Hong Kong’s Hang Seng Index also rose last week, and was higher on Monday too. But all the indices started to show their fickle nature by Tuesday, trading down.
What is key to note is that the 90-day truce is only a bandage on what is still a very serious issue for global capital markets. The agreement between the two leaders doesn’t spell an end to the trade war, only a pause before additional tit-for-tat measures are likely considered. As long as the tariffs that are already in place remain, the Sino-US conflict will continue to whittle away at capital markets issuers and investors.
This means that it is go time for both bond and equity issuers in Asia. A handful of companies waiting in the wings with Hong Kong IPOs have seen the light already, launching or prepping to launch their trades this week. With too many known unknowns ahead, coming to the market sooner rather than later is the best course of action.
The same goes for debt capital markets. This is no time for bond issuers to be taking a breather, despite it nearing the end of the year.

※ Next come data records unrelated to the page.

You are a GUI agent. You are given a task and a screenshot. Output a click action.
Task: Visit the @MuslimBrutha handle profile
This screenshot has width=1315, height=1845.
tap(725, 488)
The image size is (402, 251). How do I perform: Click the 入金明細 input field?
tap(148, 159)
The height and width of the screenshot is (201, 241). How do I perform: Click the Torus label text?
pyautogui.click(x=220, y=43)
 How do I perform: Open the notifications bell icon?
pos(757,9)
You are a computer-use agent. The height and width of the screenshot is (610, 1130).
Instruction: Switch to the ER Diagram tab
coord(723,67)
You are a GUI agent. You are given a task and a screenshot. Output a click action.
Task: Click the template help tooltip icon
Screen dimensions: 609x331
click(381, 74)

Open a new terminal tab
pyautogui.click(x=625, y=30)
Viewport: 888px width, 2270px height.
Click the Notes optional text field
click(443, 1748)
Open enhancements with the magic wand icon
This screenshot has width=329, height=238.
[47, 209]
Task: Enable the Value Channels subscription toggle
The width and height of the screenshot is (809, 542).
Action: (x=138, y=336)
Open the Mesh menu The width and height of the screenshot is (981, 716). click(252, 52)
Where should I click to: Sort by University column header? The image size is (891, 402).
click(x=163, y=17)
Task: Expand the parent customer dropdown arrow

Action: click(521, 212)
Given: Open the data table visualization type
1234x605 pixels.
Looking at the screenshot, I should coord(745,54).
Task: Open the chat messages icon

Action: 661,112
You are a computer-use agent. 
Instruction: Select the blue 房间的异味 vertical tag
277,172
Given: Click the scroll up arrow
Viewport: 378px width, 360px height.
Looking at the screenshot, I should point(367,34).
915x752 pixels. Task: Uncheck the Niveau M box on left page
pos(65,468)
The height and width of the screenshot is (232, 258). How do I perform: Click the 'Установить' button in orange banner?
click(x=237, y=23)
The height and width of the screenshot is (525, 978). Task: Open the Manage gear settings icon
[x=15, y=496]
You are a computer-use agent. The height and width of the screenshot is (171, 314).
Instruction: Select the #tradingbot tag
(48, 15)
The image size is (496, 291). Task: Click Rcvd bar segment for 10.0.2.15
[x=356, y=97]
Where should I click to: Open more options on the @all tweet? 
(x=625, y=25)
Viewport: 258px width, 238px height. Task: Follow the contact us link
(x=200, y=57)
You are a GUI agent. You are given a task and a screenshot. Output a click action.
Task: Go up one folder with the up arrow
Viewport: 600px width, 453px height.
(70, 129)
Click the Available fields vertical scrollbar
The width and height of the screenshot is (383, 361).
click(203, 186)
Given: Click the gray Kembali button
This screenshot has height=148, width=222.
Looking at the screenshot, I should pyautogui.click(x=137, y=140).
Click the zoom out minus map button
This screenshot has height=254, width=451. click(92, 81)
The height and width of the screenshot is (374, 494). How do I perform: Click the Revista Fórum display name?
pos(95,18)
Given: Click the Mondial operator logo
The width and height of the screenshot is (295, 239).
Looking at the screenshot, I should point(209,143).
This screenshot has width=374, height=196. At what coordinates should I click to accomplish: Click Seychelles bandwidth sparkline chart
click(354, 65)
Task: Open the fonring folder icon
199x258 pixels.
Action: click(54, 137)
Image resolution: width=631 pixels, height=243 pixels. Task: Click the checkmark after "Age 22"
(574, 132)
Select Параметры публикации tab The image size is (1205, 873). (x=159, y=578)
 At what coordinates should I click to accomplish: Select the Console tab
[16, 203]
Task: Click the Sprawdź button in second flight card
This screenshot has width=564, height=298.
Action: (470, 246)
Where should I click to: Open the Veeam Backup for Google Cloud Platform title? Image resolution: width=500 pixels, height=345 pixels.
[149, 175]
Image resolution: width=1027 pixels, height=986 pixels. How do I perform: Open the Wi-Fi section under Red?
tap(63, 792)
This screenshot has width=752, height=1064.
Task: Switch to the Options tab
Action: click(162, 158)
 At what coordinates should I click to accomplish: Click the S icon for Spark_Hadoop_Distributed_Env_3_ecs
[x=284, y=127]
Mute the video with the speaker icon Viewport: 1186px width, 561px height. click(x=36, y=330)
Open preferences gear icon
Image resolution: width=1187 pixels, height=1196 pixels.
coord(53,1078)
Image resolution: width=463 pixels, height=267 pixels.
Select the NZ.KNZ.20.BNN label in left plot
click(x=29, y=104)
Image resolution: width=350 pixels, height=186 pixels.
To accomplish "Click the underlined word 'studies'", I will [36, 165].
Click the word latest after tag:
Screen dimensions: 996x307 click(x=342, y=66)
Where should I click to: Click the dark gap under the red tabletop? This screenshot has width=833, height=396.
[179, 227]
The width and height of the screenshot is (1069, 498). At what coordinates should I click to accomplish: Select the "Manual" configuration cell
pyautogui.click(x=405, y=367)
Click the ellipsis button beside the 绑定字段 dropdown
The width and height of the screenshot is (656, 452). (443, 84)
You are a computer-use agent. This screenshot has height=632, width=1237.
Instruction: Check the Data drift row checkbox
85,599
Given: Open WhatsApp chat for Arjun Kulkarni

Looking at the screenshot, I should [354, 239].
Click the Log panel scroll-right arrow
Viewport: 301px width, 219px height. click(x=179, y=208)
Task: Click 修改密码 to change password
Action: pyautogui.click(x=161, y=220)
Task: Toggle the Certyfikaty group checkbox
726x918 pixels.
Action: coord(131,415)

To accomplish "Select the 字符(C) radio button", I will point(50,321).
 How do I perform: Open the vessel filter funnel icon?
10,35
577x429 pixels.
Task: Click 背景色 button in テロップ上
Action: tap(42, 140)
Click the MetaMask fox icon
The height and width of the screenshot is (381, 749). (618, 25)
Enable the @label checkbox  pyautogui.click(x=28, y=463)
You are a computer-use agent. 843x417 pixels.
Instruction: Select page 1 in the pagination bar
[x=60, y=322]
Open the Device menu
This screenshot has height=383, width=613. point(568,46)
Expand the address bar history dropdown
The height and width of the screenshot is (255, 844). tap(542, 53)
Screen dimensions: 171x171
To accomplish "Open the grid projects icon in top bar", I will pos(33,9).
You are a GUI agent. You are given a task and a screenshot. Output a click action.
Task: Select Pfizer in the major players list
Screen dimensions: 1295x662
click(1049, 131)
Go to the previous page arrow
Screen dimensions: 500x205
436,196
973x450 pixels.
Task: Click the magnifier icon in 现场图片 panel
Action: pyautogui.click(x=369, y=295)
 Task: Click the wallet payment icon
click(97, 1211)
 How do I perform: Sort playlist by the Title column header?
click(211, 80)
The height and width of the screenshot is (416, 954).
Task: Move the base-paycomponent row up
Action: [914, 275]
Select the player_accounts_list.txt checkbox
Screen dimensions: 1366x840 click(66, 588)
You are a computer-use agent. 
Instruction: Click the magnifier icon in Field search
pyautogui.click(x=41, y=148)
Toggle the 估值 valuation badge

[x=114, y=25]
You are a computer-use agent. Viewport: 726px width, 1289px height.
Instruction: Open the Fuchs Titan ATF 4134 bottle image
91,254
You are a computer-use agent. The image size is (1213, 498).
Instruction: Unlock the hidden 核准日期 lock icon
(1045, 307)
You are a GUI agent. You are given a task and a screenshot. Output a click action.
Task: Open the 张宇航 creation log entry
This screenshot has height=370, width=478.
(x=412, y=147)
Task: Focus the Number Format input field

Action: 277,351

For the last few weeks, Asian borrowers have been debating whether to come to the market now, or wait until a possibly more stable 2019 window opens. While investors will certainly be more flush with cash in January, issuers can’t count on a stable market a month from now.
If there’s anything they should have learned from 2018, it is to seize opportunities when they arise, especially as the temporary lull in trade tensions is no guarantee of stability. Even if the agreement does last the whole 90 days, it seems unlikely there will be any further resolution to the conflict during that time. Instead, the can has only been kicked down the road.
Already, holes in the truce are showing. On Monday, Trump tweeted a vague statement that China had agreed to reduce and remove tariffs on cars coming into China from the US. But based on the respective government’s public comments, and the public response from some White House officials, it appears there never was any agreement on auto tariff between the two countries.
Such confusion will likely only continue in the coming weeks as the statements from China and the US raise more questions than answers. Also, should Trump make more claims on Twitter, as seems inevitable, China will be forced to respond. With that, the ceasefire could crumble almost as soon as it began — and with that the positive momentum in capital markets.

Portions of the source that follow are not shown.